PROBLEM STATEMENT:
Reproduce the entire passage below on KSHV infection and STAT activation in macrophages, word for word.

EXERCISE TEXT:
BEGIN

KSHV infection activates STAT3 and to a lesser extent STAT6 in macrophages while slightly affects STAT1 phosphorylation
We investigated whether KSHV-induced M2-like/TAM polarisation could correlate with the activation of the molecular pathways usually activated in M2-like/TAM cells. We found that viral infection increased the phosphorylation of STAT3 and to a lesser extent of STAT6, molecules activated in M2 polarised macrophages (Fig. 3a, b). Conversely STAT1, phosphorylated in M1-polarised macrophages exposed to LPS plus IFN-γ, was almost unaffected by KSHV-infection (Fig. 3c). These results indicate that the virus was able to phosphorylate somehow the molecular pathways typically activated in M2-polarised macrophages.
a STAT6, b STAT3 and c STAT1 activation in M1, M2 and KSHV-infected macrophages was evaluated by western blot analysis. β-actin (β-ACT) was used as loading control. A representative experiment out of three is shown. Histograms represent the mean plus S.D. of the densitometric analysis of the ratio of pSTAT/STAT and STAT/ β-ACT. For pSTAT6 the short exposure was used for densitometric analysis. *p-value < 0.05 was calculated between KSHV-infected macrophages and M1 polarised cells.

END

[Stored data]

BEGIN

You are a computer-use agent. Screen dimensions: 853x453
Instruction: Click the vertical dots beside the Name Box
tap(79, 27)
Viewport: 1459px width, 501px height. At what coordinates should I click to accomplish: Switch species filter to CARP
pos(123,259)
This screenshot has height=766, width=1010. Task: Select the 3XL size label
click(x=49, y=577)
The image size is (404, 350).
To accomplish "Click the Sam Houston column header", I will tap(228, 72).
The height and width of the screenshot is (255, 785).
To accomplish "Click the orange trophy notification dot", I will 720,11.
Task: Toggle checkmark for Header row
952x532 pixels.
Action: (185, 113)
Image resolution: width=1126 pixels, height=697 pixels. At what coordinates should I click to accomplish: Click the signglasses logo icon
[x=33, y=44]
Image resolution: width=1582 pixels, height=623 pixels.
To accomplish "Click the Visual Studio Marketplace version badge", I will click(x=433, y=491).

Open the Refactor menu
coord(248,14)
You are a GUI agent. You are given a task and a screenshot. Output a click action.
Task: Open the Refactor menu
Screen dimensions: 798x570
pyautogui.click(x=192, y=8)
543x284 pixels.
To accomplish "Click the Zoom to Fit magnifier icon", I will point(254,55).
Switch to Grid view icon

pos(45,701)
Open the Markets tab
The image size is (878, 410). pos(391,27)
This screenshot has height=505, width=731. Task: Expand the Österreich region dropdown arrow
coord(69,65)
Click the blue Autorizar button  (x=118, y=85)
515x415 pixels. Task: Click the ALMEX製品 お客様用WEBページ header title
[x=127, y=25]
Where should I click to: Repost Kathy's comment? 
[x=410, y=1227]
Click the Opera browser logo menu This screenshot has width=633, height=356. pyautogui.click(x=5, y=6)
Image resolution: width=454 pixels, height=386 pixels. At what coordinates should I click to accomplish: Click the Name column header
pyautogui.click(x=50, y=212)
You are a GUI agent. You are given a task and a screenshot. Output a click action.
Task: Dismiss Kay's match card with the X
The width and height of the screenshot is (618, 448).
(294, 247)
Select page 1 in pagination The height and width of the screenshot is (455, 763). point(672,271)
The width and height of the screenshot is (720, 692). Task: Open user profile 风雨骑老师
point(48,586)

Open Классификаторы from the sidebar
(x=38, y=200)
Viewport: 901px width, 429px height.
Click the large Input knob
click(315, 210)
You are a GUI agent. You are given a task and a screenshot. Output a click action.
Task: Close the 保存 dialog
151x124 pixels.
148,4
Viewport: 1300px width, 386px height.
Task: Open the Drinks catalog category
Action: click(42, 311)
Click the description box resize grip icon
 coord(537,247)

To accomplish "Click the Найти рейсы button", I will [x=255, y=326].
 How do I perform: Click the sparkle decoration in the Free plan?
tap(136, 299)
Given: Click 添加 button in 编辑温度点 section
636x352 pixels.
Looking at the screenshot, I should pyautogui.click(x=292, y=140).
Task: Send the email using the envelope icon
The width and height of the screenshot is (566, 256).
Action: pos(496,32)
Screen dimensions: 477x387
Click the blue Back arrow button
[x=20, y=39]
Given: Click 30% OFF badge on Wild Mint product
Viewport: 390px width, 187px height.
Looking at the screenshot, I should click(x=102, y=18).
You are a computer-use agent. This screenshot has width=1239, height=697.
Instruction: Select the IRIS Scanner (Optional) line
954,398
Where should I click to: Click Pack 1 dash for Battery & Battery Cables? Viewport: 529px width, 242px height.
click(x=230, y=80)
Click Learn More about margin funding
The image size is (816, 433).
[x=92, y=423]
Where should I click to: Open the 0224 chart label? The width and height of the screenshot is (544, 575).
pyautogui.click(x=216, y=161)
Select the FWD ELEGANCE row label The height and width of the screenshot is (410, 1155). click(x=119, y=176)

END

EXPECTED ANSWER:
KSHV infection activates STAT3 and to a lesser extent STAT6 in macrophages while slightly affects STAT1 phosphorylation
We investigated whether KSHV-induced M2-like/TAM polarisation could correlate with the activation of the molecular pathways usually activated in M2-like/TAM cells. We found that viral infection increased the phosphorylation of STAT3 and to a lesser extent of STAT6, molecules activated in M2 polarised macrophages (Fig. 3a, b). Conversely STAT1, phosphorylated in M1-polarised macrophages exposed to LPS plus IFN-γ, was almost unaffected by KSHV-infection (Fig. 3c). These results indicate that the virus was able to phosphorylate somehow the molecular pathways typically activated in M2-polarised macrophages.
a STAT6, b STAT3 and c STAT1 activation in M1, M2 and KSHV-infected macrophages was evaluated by western blot analysis. β-actin (β-ACT) was used as loading control. A representative experiment out of three is shown. Histograms represent the mean plus S.D. of the densitometric analysis of the ratio of pSTAT/STAT and STAT/ β-ACT. For pSTAT6 the short exposure was used for densitometric analysis. *p-value < 0.05 was calculated between KSHV-infected macrophages and M1 polarised cells.